Parallelamente, nello stesso modo in cui le inezie vengono erette a necessità, capita che meccanismi di un’intollerabile vergogna vengano ignorati, tacitamente accettati, si continua a parlare di Cogne mentre dall’altra parte del mondo la gente muore come le mosche d’inverno.
Accade talvolta che la goccia faccia traboccare il vaso, e che come d’incanto, si inizi tutti a parlare delle cose ignorate fino a ieri come se fossero novità, come se solo una tragedia possa rendere degna di attenzione la morte di un uomo.
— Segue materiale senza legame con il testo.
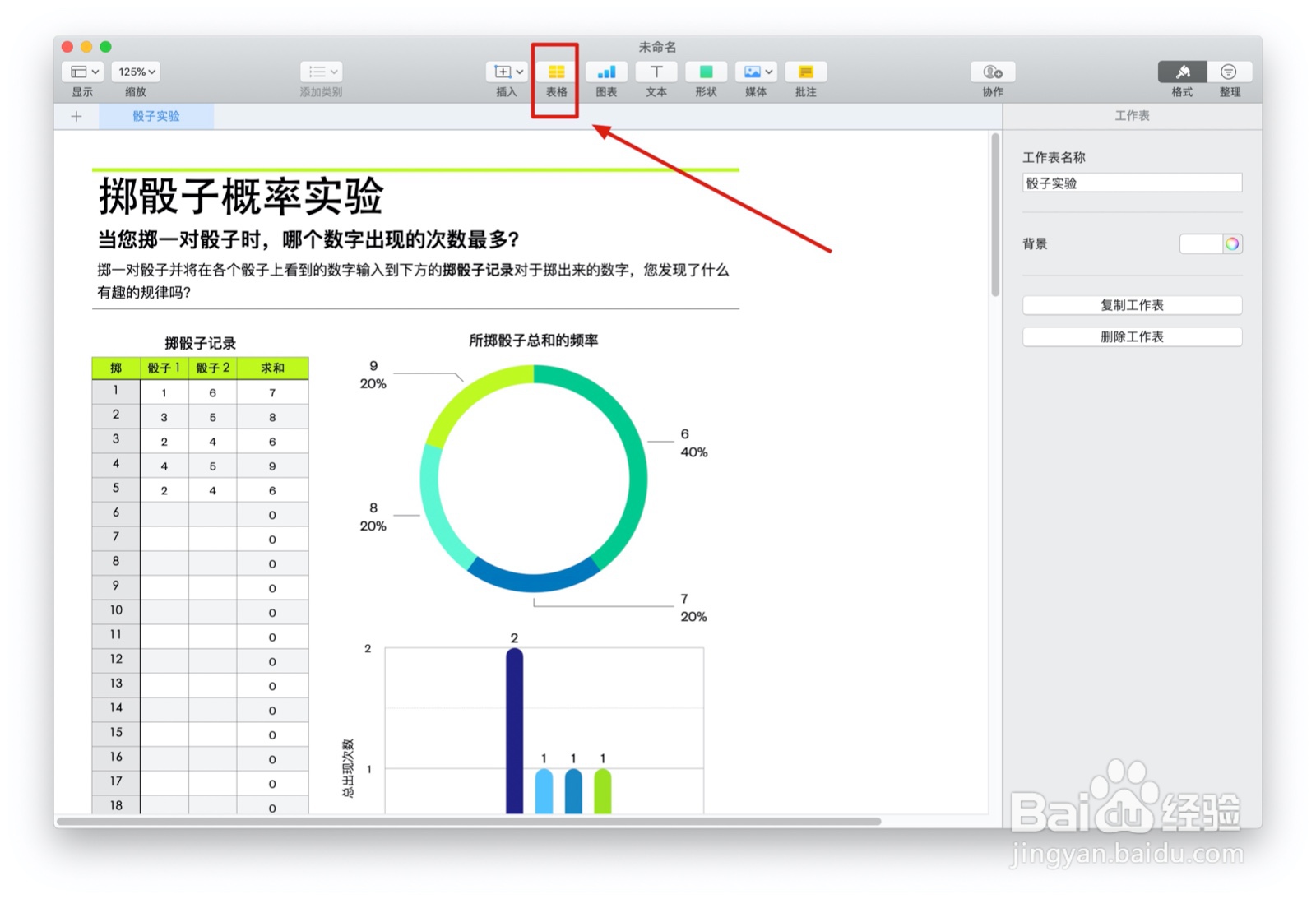Edit the 工作表名称 name field
Viewport: 1316px width, 899px height.
(1132, 183)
E così la vita dei lavoratori diventa importante solo quando, come è accaduto qualche giorno fa, muioano in tanti per lo stesso incidente, e, quasi come se si trattasse delle prime "morti bianche" dell’anno, si inizi tutti a parlare di quello, dai telegiornali ai talk show per qualche giorno il palinsesto è assicurato.
Mi sono informato su quali fossero le statistiche dei morti sul lavoro di questi anni, perchè avevo l’impressione che fossero tante, ed ho scoperto che sono molte più di quanto non pensassi.
Pare infatti che solo l’anno scorso i morti sul lavoro denunciati siano stati 1280, ovvero 3,59 morti al giorno.
Come dire che nei 20 giorni in cui non si è fatto altro che parlare dei morti della Thyssenkrupp – cui porto grande rispetto ( a proposito, oggi pomeriggio è morto il 7° uomo) – siano morte altre 72 persone (circa quanti i morti per aviaria NEL MONDO in tutto il 2006, l’anno peggiore) nel silenzio totale dell’informazione pubblica, com’era fino a ieri e come sarà fino alla prossima disgrazia.